Step 1: Create Your File System

To create your Amazon FSx file system, you must create your Amazon Elastic Compute Cloud (Amazon EC2) instance and the AWS Directory Service directory. If you don't have that set up already, see Walkthrough 1: Prerequisites for Getting Started.

To create your first file system

  1. Open the Amazon FSx console at

  2. From the console dashboard, choose Create file system to start the file system creation wizard.

  3. Provide a name for your file system. You can use a maximum of 256 Unicode letters, white space, and numbers, plus the special characters + - = . _ : /

  4. Provide the storage capacity for your file system, in GiB. This value can be any whole number in the range of 300 to 65,536.

  5. Choose your throughput capacity. The Recommended throughput capacity is based off of your chosen storage capacity. You can change this level to more MB/s as needed at creation by manually choosing a throughput capacity from the box.

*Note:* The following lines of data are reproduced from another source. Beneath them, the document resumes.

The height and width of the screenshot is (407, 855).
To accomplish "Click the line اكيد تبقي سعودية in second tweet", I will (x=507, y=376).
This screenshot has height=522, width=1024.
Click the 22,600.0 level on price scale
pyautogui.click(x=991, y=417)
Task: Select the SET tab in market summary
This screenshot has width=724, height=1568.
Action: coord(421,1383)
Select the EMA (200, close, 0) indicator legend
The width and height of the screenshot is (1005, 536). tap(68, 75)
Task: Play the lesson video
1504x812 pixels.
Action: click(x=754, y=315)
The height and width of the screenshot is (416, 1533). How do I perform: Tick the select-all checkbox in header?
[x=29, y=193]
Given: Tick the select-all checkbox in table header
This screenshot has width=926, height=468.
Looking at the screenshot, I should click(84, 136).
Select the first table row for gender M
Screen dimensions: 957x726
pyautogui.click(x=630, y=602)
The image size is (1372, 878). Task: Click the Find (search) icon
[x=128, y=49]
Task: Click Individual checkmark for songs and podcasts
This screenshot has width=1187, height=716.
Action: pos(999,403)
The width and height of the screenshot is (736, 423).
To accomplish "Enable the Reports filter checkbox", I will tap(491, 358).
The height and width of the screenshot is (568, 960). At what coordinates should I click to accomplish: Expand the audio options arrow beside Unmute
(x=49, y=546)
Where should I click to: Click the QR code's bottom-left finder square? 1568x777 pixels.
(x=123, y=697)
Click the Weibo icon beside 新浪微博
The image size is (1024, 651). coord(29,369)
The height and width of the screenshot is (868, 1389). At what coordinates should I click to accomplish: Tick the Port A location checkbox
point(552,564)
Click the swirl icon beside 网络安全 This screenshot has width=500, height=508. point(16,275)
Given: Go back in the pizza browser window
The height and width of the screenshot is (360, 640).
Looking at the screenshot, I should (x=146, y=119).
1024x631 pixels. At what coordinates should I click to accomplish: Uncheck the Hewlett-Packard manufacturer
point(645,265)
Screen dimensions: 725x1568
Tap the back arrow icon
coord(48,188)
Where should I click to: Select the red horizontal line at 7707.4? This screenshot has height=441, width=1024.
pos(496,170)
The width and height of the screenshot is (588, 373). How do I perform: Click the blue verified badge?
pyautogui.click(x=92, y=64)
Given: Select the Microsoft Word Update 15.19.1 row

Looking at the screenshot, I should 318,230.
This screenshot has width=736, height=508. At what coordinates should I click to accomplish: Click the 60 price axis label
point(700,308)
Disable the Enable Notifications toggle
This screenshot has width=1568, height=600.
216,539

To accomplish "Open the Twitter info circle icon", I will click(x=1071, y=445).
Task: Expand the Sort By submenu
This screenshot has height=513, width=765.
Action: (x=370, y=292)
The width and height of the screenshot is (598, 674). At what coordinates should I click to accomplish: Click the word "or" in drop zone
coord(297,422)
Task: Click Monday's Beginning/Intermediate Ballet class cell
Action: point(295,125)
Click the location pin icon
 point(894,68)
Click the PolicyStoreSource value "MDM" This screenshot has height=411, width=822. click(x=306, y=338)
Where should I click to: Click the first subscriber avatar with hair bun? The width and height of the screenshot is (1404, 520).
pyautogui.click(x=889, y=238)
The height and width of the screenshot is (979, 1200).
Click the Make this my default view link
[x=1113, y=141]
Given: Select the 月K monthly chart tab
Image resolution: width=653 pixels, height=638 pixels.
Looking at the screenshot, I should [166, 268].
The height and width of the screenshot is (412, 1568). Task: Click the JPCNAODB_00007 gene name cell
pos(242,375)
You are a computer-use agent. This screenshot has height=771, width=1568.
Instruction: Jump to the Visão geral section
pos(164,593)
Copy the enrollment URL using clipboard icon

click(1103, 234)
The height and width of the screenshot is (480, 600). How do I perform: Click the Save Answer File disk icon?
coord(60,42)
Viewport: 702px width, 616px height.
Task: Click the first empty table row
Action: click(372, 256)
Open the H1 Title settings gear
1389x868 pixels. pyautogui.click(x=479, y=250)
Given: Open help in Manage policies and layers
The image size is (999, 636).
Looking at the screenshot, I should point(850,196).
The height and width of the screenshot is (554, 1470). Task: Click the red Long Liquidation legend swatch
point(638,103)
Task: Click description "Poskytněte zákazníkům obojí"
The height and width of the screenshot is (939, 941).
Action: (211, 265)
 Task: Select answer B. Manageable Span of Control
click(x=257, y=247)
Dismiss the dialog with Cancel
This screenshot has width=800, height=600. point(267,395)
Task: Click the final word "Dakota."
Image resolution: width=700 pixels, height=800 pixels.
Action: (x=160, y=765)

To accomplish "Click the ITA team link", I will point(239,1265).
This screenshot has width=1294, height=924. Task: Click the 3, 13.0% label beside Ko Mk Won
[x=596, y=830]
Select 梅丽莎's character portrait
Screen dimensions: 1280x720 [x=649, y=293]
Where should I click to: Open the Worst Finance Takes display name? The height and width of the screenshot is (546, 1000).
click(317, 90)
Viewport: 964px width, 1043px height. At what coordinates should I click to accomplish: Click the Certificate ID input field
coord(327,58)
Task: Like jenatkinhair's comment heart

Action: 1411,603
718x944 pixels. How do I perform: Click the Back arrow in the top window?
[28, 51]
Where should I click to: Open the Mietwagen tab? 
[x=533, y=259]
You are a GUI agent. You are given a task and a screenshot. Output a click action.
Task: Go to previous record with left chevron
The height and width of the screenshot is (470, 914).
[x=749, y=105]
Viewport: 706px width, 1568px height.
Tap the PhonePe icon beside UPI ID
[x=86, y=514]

  6. Choose the Amazon VPC that you want to associate with your file system. For the purposes of this getting started exercise, choose the same Amazon VPC that you chose for your AWS Directory Service directory and your Amazon EC2 instance.

  7. Choose any value for Availability Zones and Subnet.

  8. For VPC security groups, the default security group for your default Amazon VPC is already added to your file system in the console. If you're not using the default security group, make sure that you add the following rules to the security group you're using for this getting started exercise:

    1. Inbound and outbound rules to allow the following ports:

      • TCP/UDP 445 (SMB)

      • TCP 135 (RPC)

      • TCP/UDP 1024-65535 (Ephemeral ports for RPC)

      From and to IP addresses or security group IDs associated with the following source and destination resources:

      • Client compute instances from which you want to access the file system.

      • Other file servers that you expect this file system to participate with in DFS Replication groups.

    2. Outbound rules to allow all traffic to the security group ID associated with the AWS Managed Microsoft AD directory to which you're joining your file system.


    In some cases, you might have modified the rules of your AWS Managed Microsoft AD's security group from the default settings. If so, make sure that this security group has the required inbound rules to allow traffic from your Amazon FSx file system. To learn more about the required inbound rules, see AWS Managed Microsoft AD Prerequisites in the AWS Directory Service Administration Guide.

  9. For Windows authentication, choose AWS Managed Microsoft Active Directory and enter the fully qualified domain name for your AWS Directory Service directory from the list.

  10. Keep Encryption set to off.

  11. Choose Next.

  12. Review the file system configuration on the Create file system page, and choose Create file system.

  13. After the file system has been created, choose the file system ID in the File Systems dashboard, choose Attach, and note the fully qualified domain name for your file system. You need it in a later step.